Only 8 years went by before the next title was captured. Horst Hrubesch, today assistant of team manager Erich Ribbeck, scored 1980 in Rome both goals in the 2-1 final win against Belgium for the German squad who was coached then by former team manager Jupp Derwall. Moreover, Klaus Allofs became top scorer with 3 goals in the European Championship finals in Italy where 8 teams competed for the first time. Bernd Schuster and Lothar Matthäus were the rising stars in Italy. Whereas Schuster finished his international career voluntarily after only 21 games, Lothar Matthäus set a world record as far as his international appearances in the national colours are concerned.
In 1996, it was once again the squad from England who must be connected with the third triumph of a German team in a European championship tournament. The pictures of the former head coach Berti Vogts (photo left) are unforgotten, who after winning the final against the Czech Republic, was overcome with emotions and celebrated "La Ola" with the German fans in the Wembley stadium.
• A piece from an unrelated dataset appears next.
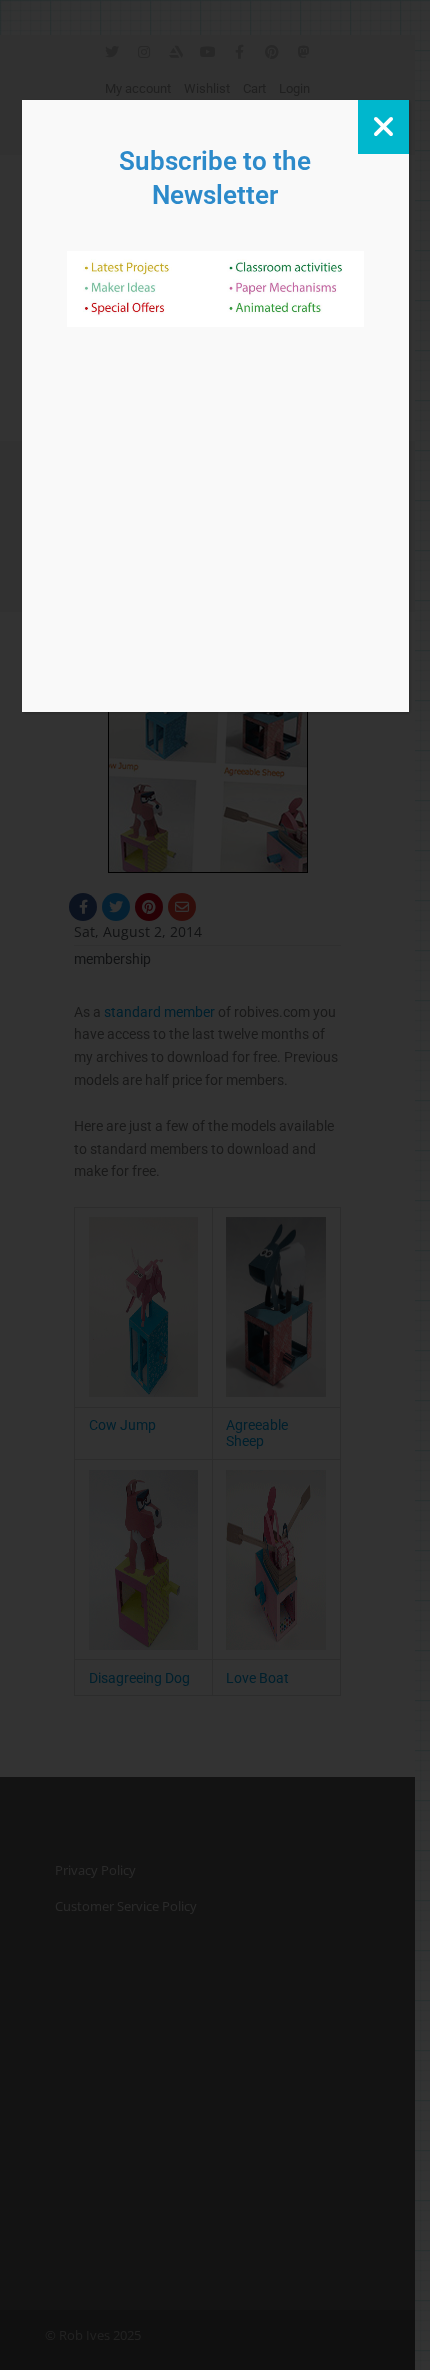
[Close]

Oliver Bierhoff, who had already scored the equaliser, led the German squad to triumph with his historic golden goal in the 95th minute (2-1). The host country England had before been eliminated in a dramatic penalty shoot-out. After the finals, Matthias Sammer was voted "Europe's Player of the Year". In 1976, Germany won second place after a 3-5-penalty shoot-out against former Czechoslovakia (2-2 draw after overtime). The decisive miss of Uli Hoeneß in Belgrade is unforgotten. In 1992 in Sweden, the reigning world cup holder Germany was the favourite in the final against Denmark. The Danish team, who had replaced the team from Yugoslavia, ruled out of the tournament due the war in the Balkan States, scored a stunning 2-0 win over the German squad. Four years earlier, the German team had been eliminated at home 1-2 in the semi-final against the eventual titleholder Holland (photo right).